» Text:
━━━━━━━━━━━━━━━━━━━━

Ageing Population 2010 Annual Conference

Yesterday I attended the Ageing Population 2010 Annual Conference at the QE2 Conference Centre in London, where they recently held the Iraq War enquiry, you know the one where Tony Blair got less of a grilling that he did on the Fern Britton Show. Anyway as I stood drinking a cup of coffee in the mid morning break, I was thinking, this building must have the best views in London from its upper floors, over looking the rear of the newly renovated Supreme Court building, and beyond to Parliament Square and the House of Parliament with Westminster Abbey just to the right, quite a view.

Back to the conference floor, what particular stuck me from the very interesting mix of Speakers was the presentation in the morning’s plenary session by Dame Jo Williams who is the acting chair of the Care Quality Commission when she spoke about dignity in care. On the face of it we perhaps all think we know what dignity means, be it about privacy, being spoken to properly, a caring warm environment, good food and respect. But what struck me was when she referred to it as being more about choices, however frail you or I might get, just as now I want the choice to eat when I want to, choice to do the things I went to do, when I want to and not have to fit into a regiment regime however caring that might be, and that is a real challenge for our Care Homes, there is some great practice out there but we can always do more and is an aim which I am extremely keen to see promoted across Suffolk not only in the County ran Care homes but with our private partners as well.

━━━━━━━━━━━━━━━━━━━━

» Tasks to perform:
A) From the conference account, list the things people might think dignity is about, in the order given.
B) Print the part of the conference account between "Ageing Population 2010 Annual Conference" and "quite a view.", inclusive.
The data that comes next stands apart from the conference account.

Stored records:
━━━━━━━━━━━━━━━━━━━━

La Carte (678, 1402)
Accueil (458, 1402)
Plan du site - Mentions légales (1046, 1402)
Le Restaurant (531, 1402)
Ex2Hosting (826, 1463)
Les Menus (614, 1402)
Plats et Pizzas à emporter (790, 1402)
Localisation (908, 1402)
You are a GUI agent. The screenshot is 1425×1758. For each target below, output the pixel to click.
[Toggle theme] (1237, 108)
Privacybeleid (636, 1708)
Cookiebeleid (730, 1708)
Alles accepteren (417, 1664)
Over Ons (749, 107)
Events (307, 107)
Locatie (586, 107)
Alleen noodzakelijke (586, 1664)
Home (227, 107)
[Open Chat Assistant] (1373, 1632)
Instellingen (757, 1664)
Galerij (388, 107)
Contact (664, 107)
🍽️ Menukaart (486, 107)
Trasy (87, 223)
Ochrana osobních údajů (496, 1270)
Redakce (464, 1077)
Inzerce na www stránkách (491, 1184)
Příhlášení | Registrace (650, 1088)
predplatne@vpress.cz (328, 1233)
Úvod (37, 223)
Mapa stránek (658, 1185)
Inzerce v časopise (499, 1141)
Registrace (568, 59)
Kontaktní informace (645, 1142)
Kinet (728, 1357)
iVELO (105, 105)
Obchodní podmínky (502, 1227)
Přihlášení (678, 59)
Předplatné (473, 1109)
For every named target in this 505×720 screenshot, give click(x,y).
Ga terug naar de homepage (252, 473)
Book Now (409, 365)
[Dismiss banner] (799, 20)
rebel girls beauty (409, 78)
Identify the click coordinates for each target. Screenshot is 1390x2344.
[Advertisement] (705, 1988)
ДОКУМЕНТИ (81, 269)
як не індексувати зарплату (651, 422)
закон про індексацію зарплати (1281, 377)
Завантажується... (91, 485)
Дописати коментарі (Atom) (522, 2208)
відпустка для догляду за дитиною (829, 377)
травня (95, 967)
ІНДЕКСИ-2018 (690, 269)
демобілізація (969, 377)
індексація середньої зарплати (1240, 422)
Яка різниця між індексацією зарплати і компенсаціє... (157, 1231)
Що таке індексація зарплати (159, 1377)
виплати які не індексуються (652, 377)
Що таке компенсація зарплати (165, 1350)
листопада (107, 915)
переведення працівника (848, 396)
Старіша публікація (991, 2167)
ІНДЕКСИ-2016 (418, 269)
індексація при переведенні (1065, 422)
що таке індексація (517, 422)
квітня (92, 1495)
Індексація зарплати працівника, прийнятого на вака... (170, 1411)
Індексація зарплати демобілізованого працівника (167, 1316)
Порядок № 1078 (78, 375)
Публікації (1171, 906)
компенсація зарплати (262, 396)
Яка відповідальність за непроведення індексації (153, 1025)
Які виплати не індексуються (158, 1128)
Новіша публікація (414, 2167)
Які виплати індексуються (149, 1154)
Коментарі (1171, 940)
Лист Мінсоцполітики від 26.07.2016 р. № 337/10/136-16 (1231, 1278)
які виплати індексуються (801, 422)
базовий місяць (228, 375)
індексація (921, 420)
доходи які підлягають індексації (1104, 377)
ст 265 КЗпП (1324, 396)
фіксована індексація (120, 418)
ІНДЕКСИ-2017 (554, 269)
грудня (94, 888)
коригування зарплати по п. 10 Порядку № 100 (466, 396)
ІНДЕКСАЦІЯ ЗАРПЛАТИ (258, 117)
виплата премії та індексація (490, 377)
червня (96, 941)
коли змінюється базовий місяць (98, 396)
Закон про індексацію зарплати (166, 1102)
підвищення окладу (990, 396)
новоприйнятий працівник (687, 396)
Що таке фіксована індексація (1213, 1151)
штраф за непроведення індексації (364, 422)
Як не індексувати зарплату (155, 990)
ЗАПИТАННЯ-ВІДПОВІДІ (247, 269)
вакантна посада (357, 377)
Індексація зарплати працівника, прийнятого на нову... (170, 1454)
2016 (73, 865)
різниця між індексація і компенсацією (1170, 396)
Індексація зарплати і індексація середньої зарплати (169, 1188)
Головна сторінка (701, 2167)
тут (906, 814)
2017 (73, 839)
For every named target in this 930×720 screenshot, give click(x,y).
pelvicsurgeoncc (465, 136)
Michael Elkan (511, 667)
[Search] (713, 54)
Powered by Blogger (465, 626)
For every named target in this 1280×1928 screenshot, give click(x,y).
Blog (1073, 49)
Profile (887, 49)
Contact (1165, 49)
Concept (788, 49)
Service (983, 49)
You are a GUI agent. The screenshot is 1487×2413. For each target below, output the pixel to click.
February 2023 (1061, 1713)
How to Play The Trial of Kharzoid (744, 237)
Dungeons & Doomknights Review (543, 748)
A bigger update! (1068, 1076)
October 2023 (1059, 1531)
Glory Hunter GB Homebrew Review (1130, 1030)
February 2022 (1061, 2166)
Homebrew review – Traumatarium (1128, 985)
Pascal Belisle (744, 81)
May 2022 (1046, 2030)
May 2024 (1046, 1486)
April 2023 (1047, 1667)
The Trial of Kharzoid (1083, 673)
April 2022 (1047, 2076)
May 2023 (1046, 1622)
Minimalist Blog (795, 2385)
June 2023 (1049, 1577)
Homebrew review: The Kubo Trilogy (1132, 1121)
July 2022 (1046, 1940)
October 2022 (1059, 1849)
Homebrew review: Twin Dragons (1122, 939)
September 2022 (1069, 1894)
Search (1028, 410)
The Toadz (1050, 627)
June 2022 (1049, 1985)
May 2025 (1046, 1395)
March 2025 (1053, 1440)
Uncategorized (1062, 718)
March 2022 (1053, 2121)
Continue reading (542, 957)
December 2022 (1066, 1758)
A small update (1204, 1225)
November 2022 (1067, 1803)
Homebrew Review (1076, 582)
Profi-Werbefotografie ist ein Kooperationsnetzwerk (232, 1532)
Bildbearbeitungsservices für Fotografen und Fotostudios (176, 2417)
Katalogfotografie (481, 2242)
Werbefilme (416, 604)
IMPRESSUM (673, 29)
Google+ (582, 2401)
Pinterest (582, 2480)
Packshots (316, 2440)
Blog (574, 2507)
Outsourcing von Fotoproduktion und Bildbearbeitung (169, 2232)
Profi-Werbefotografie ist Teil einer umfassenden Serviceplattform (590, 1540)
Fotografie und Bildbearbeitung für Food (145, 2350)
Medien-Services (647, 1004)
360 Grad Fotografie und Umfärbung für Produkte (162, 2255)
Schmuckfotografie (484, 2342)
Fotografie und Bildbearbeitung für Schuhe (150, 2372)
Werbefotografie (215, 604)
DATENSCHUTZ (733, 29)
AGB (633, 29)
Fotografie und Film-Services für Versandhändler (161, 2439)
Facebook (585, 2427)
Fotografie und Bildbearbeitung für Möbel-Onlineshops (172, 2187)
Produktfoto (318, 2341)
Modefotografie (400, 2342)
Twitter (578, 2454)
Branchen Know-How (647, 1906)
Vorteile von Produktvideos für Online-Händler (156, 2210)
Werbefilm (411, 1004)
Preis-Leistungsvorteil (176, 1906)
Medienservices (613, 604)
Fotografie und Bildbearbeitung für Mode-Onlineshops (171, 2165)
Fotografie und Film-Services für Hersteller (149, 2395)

━━━━━━━━━━━━━━━━━━━━

» Answers for each item:
A) privacy; being spoken to properly; a caring warm environment; good food; respect

B)
Ageing Population 2010 Annual Conference

Yesterday I attended the Ageing Population 2010 Annual Conference at the QE2 Conference Centre in London, where they recently held the Iraq War enquiry, you know the one where Tony Blair got less of a grilling that he did on the Fern Britton Show. Anyway as I stood drinking a cup of coffee in the mid morning break, I was thinking, this building must have the best views in London from its upper floors, over looking the rear of the newly renovated Supreme Court building, and beyond to Parliament Square and the House of Parliament with Westminster Abbey just to the right, quite a view.